**TASK DESCRIPTION:** Using the fellows' project statements below, decide whether each statement agrees with them. Answer yes or no and quote the words that settle it: 1. ECHE 460 is required for all graduate students in the department. 2. Kathleen Meyer's client modules would take about 30 minutes. 3. Peter Yang tried DVDs, CDs, and Web resources in French language courses.

====== TEXT ======

Dr. Lacks participated in the Freedman Fellows Program with the following two projects in mind:

(A) Development of interactive web¿based modules for teaching thermodynamics. These modules will be used in the graduate course I teach, ECHE 460: “Thermodynamics of Chemical Systems”, which is a required course for all graduate students in my department (and is also taken by students from other departments). I plan to develop the module in collaboration with the Etomica project at the University of Buffalo,6 which is funded by the National Science Foundation. The Etomica group administers a suite of interactive web¿based modules that use molecular simulations to aid in teaching topics in thermodynamics. The Etomica project is run such that outside contributors develop the ideas and teaching materials for the module, and the Etomica group at Buffalo creates the simulation that implements these ideas.

(B) Teaching the use of multimedia presentations for chemical engineering undergraduates I teach the undergraduate course ECHE 365: “Measurements Laboratory”. This junior-level laboratory course is required for all chemical engineering undergraduates, and a major focus of the course is technical communication (both written and oral). In previous years, the oral presentation has been a standard PowerPoint-based presentation. However, it would be useful for students to learn how to incorporate multimedia into their presentations – e.g., video clips of aspects of the experiments, and animated schematics demonstrating how the experiment works or the physical basis of the underlying phenomena.

Kathleen Meyer

I am in the early stages of developing a research proposal that will test a self care management program for clients with chronic illnesses such as heart failure, chronic obstructive pulmonary diseases, diabetes, hypertension, and obesity. This population of client is at risk for multiple re-hospitalizations. Home Health Care agencies have implemented programs using staff nurses and frequent, early visits to address the problem. My model will study the effect of an APN assisting a client in developing self care management skills of their illness in reducing frequent hospitalizations. Part of the self care management program involves client education. The interventions would be education provided by the APN directly or by modules that the client could complete using their computer. Client learning modules would allow the client to participate at a time that is convenient for them rather than the lesson needing to be completed while the nurse is present. The client modules would be approximately 10-15 minutes long to consider attention span time for a client with physical impairments. I envision creating a product that is visually stimulating and designed considering a variety of educational backgrounds, but primarily limited education. A web site, blog, and newsletter will be created to augment the educational services available. A web site will be created where by the client can complete a module directly on the site or use a DVD if they do not have internet access.

Peter Yang

I have been interested in using instructional technology in my teaching for years. I experimented with the use of DVDs, CDs, and Web resources in my German and Chinese language courses and found digital and multimedia technologies very useful to enhance the student learning especially because these technologies have the capability of exposing students to authentic linguistic and cultural materials.

====== DATA BELOW ======

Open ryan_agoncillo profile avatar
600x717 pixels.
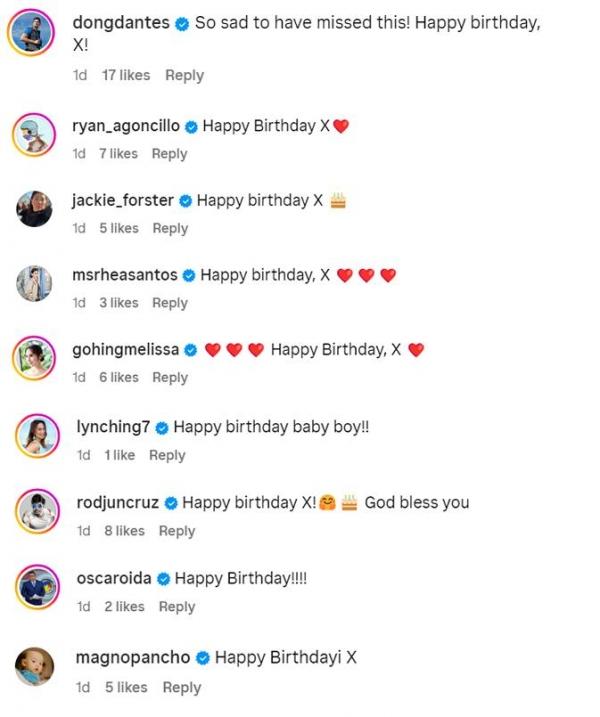(x=34, y=135)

======

**ANSWER SECTION:**
1. Yes: "which is a required course for all graduate students in my department"
2. No: "The client modules would be approximately 10-15 minutes long"
3. No: "in my German and Chinese language courses"